* [Exercício 1] Como você resumiria em duas frases o trecho sobre o compromisso de ajustamento?

* [Trecho do texto]

O compromisso de ajustamento tomado extrajudicialmente não impede que quaisquer dos co-legitimados possam ingressar em juízo para discutir seu mérito e defender eventuais interesses individualmente considerados.

Quanto à necessidade de manifestação do Conselho Superior do Ministério Público em face de uma transação realizada pelo promotor de justiça e o causador do dano, a Lei da Ação Civil Pública é omissa, levando-nos a crer, em uma rápida leitura, que sua homologação seria dispensável. Todavia, tal interpretação não merece prosperar. Afinal, se até mesmo para não propora ação civil pública, o órgão ministerial é obrigado a remeter os autos de inquérito civil para que o seu Conselho Superior homologue o arquivamento, parece-nos natural que semelhantes cautelas sejam tomadas pelo promotor de justiça quando este propõe um compromisso de ajustamento.

* [Exercício 2] Em quantas linhas das entradas aparece a palavra "Task"? Informe apenas o número, considerando a diferença entre maiúsculas e minúsculas.

* [Material apresentado]
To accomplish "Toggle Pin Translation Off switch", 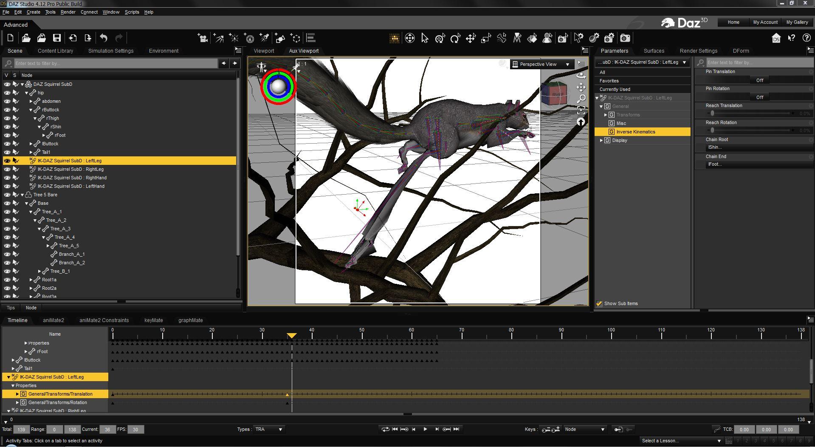I will tap(759, 80).
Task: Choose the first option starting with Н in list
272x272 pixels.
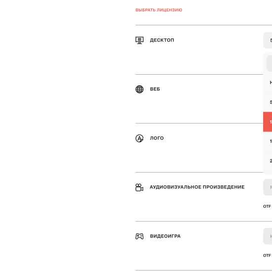Action: coord(268,83)
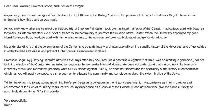This screenshot has height=110, width=211.
Task: Click the phrase 'sine qua non'
Action: tap(62, 74)
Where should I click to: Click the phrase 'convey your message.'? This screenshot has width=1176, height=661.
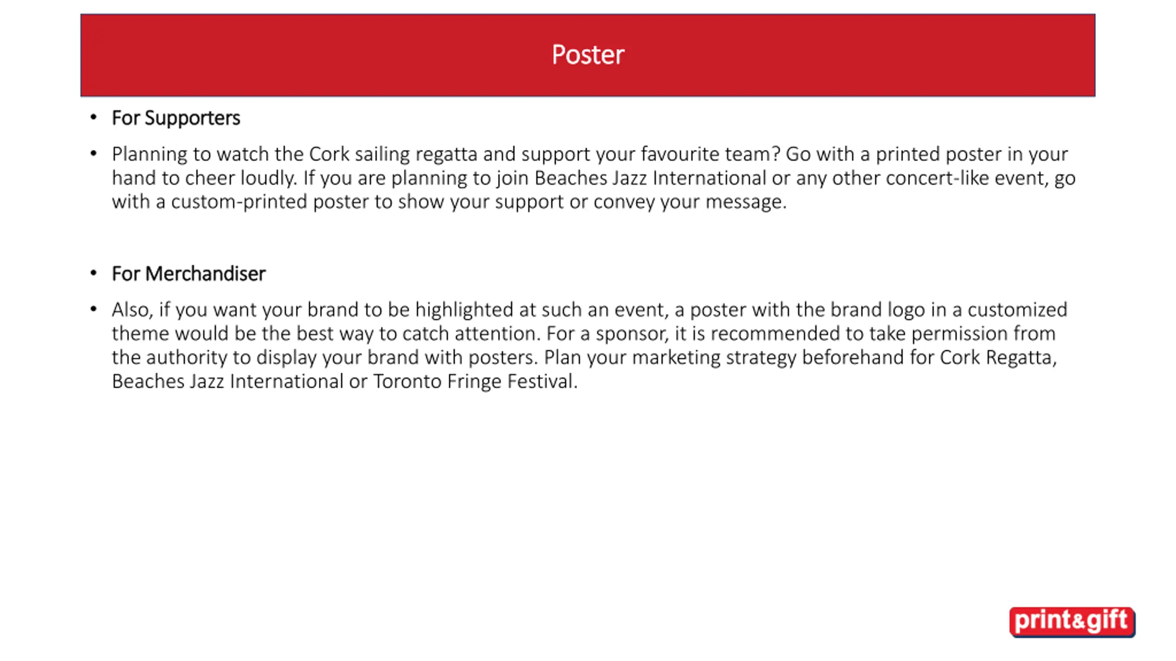pos(690,202)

* [Resposta 1] O compromisso de ajustamento firmado extrajudicialmente não impede que qualquer co-legitimado ingresse em juízo para discutir seu mérito e defender interesses individuais. Embora a Lei da Ação Civil Pública seja omissa sobre a manifestação do Conselho Superior do Ministério Público, o texto sustenta que a homologação é necessária, pois, se até o arquivamento do inquérito civil depende da homologação desse Conselho, cautelas semelhantes cabem quando o promotor propõe o compromisso.

* [Resposta 2] 2